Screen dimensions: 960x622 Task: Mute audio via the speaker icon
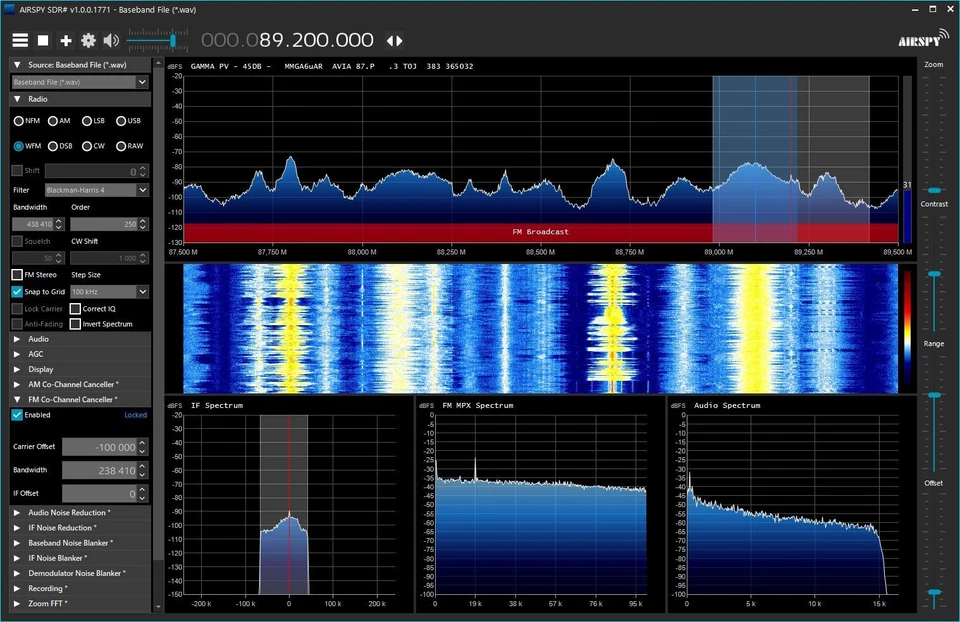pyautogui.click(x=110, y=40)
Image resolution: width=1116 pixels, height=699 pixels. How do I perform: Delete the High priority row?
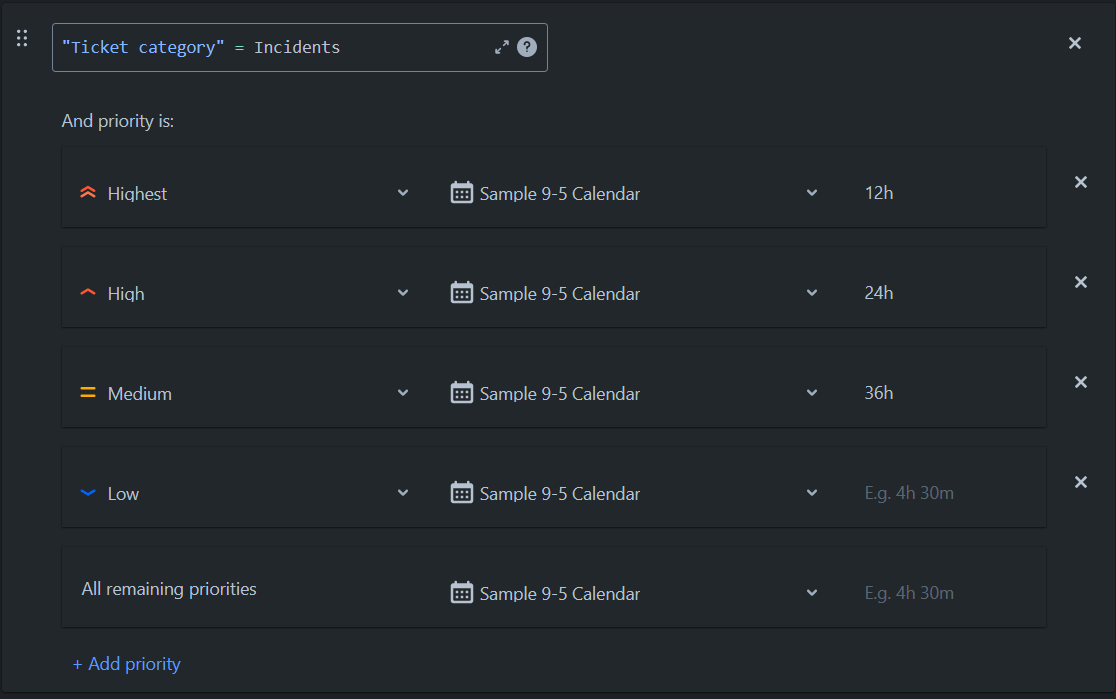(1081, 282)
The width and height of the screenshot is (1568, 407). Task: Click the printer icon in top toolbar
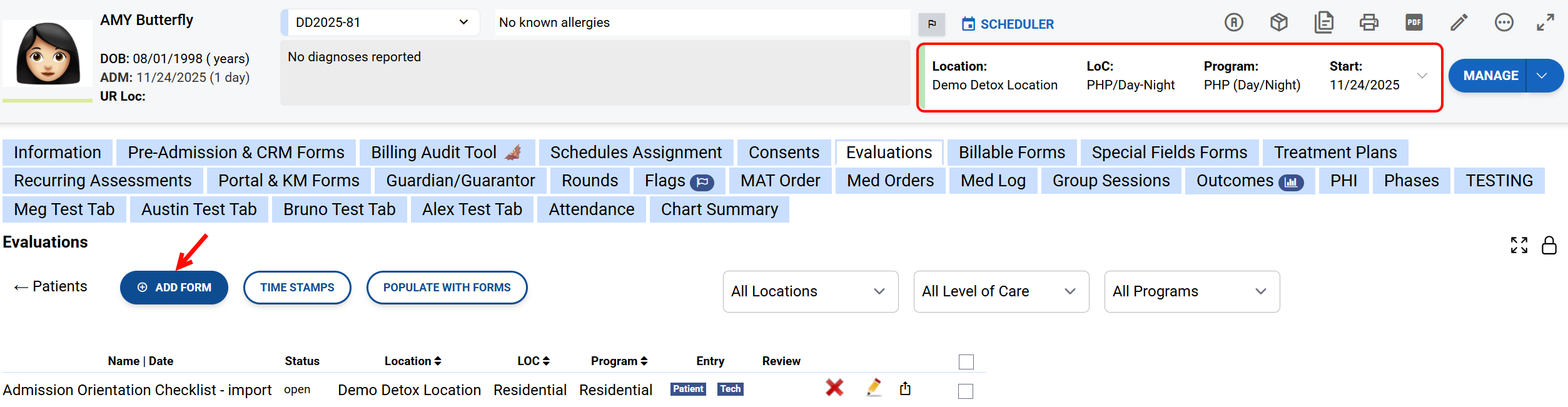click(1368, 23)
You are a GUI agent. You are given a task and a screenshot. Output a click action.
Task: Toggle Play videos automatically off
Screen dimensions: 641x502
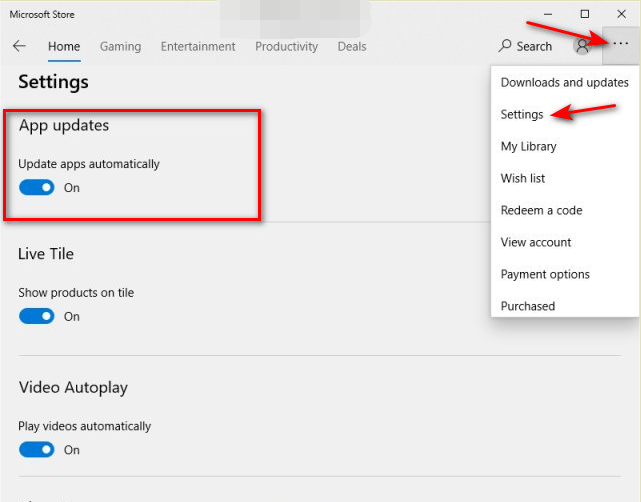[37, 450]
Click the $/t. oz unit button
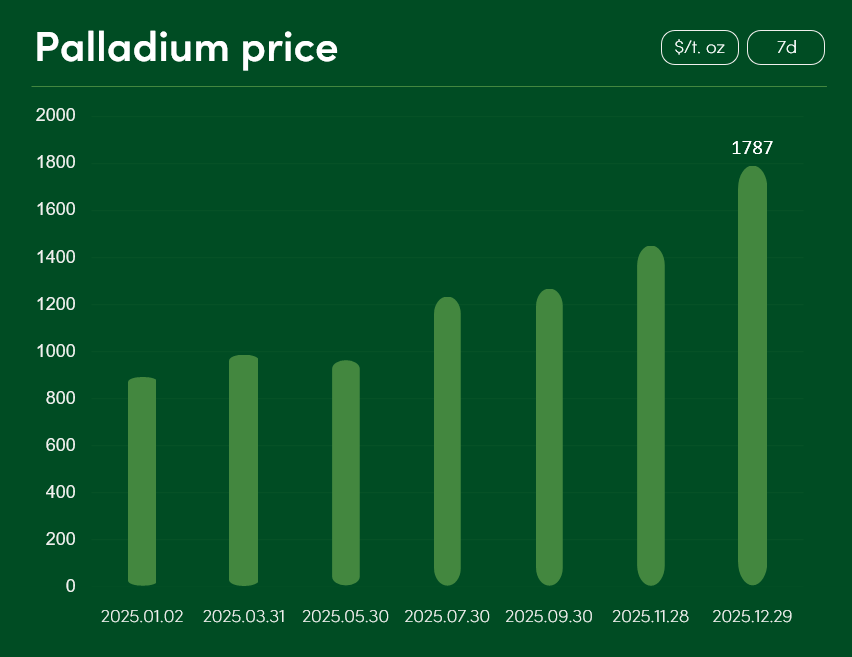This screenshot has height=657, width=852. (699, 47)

--

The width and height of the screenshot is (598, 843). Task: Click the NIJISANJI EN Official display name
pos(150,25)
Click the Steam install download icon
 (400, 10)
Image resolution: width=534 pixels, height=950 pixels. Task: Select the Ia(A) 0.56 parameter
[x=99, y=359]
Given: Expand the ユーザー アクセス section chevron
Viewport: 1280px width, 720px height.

Task to complete: All lines in the listing above between the line with "Click the Steam install download icon" and the line with "Viewport: 1280px width, 720px height.", inclusive, should be set down exactly, and no line outside that range.

Written answer:
Click the Steam install download icon
 (400, 10)
Image resolution: width=534 pixels, height=950 pixels. Task: Select the Ia(A) 0.56 parameter
[x=99, y=359]
Given: Expand the ユーザー アクセス section chevron
Viewport: 1280px width, 720px height.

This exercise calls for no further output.